The strange ways of compile time constants

This, obviously, does not compile.
public void a (boolean b) { int x; if(b) x = 1; x++; }

This compiles:
public void a (boolean b) { int x; if(true) x = 1; x++; }

This, not so obviously, does not compile :
int x= 0; try { throw new RuntimeException(); x++ ; } catch (Exception e) {}

This DOES COMPILE :
int x= 0; try { if(true) throw new RuntimeException(); x++ ; } catch (Exception e) {}

Why ??!

public void a (boolean b) { int x; if(b) x = 1; x++; }
there is a possibility to b can be false, so local variable x could not be initialize before it get use.

public void a (boolean b) { int x; if(true) x = 1; x++; }
compiler make sure that x will get initialize here. so no error.

int x= 0; try { throw new RuntimeException(); x++ ; } catch (Exception e) {}
here after the exception, code cannot be reached.hence error.

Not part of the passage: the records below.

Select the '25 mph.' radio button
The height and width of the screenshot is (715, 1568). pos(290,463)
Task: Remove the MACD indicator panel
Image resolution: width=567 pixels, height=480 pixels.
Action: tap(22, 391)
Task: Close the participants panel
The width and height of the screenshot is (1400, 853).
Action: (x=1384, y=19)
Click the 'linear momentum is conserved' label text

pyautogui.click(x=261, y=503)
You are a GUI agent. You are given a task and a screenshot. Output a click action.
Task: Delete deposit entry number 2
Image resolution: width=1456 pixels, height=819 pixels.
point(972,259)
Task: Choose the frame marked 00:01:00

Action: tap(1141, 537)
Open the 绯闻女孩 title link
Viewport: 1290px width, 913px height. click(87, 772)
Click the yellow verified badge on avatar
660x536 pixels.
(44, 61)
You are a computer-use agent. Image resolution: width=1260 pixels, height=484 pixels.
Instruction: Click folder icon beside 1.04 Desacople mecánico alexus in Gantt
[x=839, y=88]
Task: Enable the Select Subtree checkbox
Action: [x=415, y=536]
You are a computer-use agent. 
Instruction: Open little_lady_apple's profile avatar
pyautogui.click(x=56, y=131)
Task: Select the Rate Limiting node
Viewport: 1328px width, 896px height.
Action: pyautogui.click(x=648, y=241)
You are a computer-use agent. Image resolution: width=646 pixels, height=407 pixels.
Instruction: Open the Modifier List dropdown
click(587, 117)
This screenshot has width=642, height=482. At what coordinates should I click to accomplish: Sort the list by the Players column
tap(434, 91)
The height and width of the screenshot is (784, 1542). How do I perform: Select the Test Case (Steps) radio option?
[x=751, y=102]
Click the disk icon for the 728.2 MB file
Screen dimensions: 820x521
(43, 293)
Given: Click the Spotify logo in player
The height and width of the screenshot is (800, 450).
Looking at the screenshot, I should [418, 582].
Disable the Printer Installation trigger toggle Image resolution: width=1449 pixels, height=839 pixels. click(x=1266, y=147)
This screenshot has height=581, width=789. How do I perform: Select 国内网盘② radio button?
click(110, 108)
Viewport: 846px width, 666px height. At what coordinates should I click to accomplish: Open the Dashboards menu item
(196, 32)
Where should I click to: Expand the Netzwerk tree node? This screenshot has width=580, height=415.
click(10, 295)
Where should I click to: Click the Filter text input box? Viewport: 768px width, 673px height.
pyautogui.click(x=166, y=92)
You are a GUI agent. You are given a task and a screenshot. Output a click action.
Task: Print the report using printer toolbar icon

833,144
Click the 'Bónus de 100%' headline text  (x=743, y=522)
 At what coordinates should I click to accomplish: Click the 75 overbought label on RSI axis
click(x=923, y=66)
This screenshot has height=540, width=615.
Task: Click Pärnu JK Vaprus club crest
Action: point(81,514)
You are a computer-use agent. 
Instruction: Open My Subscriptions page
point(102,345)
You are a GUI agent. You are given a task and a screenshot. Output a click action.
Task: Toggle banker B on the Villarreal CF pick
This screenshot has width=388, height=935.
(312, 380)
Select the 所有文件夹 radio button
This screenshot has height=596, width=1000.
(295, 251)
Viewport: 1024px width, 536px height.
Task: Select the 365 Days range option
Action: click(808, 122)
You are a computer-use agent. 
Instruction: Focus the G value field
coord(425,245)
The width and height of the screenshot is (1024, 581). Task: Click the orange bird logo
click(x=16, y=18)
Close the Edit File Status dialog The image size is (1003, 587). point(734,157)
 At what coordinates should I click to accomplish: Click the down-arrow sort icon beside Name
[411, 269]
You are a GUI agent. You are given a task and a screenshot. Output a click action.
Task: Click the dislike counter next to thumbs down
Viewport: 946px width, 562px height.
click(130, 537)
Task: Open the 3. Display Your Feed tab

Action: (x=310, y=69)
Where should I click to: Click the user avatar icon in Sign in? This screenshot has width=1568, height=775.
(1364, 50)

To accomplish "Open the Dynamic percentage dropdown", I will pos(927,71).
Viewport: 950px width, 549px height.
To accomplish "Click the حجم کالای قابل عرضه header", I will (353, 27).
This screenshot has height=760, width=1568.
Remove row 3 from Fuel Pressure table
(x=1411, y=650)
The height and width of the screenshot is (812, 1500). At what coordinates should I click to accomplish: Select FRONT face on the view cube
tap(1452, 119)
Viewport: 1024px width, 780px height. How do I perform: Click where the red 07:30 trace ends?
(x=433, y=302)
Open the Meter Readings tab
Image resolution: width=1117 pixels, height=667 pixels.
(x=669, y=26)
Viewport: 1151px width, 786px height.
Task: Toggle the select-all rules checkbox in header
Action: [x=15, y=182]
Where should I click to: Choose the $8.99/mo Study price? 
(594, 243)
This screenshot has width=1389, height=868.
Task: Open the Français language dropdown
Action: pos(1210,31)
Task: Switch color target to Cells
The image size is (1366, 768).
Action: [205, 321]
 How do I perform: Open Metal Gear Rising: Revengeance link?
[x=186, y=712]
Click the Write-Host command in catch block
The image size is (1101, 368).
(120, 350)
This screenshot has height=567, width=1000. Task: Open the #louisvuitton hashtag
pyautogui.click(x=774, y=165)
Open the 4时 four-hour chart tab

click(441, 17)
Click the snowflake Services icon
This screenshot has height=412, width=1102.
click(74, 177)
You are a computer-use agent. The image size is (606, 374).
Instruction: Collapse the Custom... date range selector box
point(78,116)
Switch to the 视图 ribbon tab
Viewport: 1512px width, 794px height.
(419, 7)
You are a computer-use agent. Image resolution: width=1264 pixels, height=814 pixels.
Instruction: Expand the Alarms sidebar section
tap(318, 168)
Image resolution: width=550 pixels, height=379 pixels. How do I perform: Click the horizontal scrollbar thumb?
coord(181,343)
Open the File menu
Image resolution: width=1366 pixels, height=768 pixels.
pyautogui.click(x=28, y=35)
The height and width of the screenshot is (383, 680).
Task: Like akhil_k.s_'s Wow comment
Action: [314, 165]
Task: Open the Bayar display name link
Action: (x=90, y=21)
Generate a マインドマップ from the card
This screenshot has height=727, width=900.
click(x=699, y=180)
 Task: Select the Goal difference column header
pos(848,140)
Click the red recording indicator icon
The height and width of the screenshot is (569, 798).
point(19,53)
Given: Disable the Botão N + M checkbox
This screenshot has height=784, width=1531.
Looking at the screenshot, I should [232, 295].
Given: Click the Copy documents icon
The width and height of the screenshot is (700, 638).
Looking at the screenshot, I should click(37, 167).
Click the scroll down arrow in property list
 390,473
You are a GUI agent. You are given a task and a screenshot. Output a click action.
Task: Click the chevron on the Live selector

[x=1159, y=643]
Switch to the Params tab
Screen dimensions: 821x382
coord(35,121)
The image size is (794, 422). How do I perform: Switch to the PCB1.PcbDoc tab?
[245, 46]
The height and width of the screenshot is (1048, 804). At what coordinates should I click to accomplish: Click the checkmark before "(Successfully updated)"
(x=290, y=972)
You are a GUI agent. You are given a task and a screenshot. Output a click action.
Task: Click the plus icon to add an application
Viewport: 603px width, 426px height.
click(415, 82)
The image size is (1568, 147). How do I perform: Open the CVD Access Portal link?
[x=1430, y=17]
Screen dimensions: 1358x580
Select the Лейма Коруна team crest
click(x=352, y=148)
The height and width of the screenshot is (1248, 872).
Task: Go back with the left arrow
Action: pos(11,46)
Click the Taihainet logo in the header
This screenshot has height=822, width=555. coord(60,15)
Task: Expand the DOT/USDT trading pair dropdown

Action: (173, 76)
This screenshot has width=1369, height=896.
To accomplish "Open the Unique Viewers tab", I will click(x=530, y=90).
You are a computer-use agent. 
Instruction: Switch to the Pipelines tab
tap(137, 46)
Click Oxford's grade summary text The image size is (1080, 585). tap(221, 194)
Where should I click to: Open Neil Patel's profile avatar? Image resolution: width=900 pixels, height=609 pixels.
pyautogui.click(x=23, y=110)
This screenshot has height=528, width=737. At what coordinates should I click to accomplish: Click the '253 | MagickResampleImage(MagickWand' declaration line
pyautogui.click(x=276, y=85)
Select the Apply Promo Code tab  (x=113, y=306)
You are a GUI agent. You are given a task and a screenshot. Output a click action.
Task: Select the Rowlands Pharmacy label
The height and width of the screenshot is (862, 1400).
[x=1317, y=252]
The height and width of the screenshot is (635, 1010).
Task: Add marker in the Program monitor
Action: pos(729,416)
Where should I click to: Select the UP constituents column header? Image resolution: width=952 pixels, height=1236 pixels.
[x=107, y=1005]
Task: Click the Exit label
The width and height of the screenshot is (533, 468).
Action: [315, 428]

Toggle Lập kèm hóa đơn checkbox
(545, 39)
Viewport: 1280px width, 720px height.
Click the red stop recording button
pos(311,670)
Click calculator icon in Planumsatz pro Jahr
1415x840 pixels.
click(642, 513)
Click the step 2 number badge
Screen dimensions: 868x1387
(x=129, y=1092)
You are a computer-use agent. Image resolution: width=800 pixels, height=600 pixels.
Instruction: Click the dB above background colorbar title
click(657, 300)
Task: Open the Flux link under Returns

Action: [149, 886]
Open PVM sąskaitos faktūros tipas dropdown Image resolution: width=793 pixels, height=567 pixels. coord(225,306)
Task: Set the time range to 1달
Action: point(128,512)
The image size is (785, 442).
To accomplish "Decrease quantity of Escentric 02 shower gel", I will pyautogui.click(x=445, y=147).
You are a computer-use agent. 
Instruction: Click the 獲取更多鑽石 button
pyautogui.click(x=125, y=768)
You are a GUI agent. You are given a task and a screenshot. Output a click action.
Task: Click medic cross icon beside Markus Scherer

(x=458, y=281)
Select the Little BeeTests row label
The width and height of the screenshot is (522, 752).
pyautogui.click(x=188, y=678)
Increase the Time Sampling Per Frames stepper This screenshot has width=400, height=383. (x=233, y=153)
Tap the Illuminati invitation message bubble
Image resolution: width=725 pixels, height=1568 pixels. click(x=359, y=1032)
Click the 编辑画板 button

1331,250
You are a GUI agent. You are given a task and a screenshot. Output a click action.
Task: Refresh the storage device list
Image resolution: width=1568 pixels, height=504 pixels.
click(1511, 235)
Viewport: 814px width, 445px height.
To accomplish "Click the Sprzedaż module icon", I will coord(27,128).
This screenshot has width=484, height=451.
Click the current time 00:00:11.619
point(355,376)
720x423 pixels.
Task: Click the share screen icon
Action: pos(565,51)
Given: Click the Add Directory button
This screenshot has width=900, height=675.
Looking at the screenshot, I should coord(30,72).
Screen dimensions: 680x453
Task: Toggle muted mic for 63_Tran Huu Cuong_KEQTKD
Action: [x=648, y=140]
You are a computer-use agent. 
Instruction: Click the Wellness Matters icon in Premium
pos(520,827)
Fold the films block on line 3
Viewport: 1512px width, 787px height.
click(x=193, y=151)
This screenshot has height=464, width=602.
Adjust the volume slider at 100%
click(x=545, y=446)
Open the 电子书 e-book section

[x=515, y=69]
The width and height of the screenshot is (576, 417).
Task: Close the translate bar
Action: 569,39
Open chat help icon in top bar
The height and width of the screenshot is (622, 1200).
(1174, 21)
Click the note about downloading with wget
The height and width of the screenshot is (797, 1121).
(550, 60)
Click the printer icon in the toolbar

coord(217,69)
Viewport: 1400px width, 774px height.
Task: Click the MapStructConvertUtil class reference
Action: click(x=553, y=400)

int x= 0; try { if(true) throw new RuntimeException(); x++ ; } catch (Exception e) {}
[I am not sure]I think this is because of java compiler(javac) dont have pre-processor

Yes, I'm not sure either, actually my question was only for the last code sample.
I thought the compiler is sure that the exception will be thrown and the last statement will be unreachable, but it seems that's not true.

It may be easy for a human being to spot that the last two code examples are identical, but it's not so easy for a compiler. You could make its analysis of which code will definitely be executed (or which won't) as complex as you want, and it will still miss opportunities for proving that some code can't be reached. It has to draw the line somewhere, and that line seems to be trying to prove the constant-ness of "if" condition values.

The compiler allows this to build code like this:
if(Debug.enabled) { Log.info("lalala"); }
It would be very annoying to get unreachable statement errors if Debug.enabled is set to false.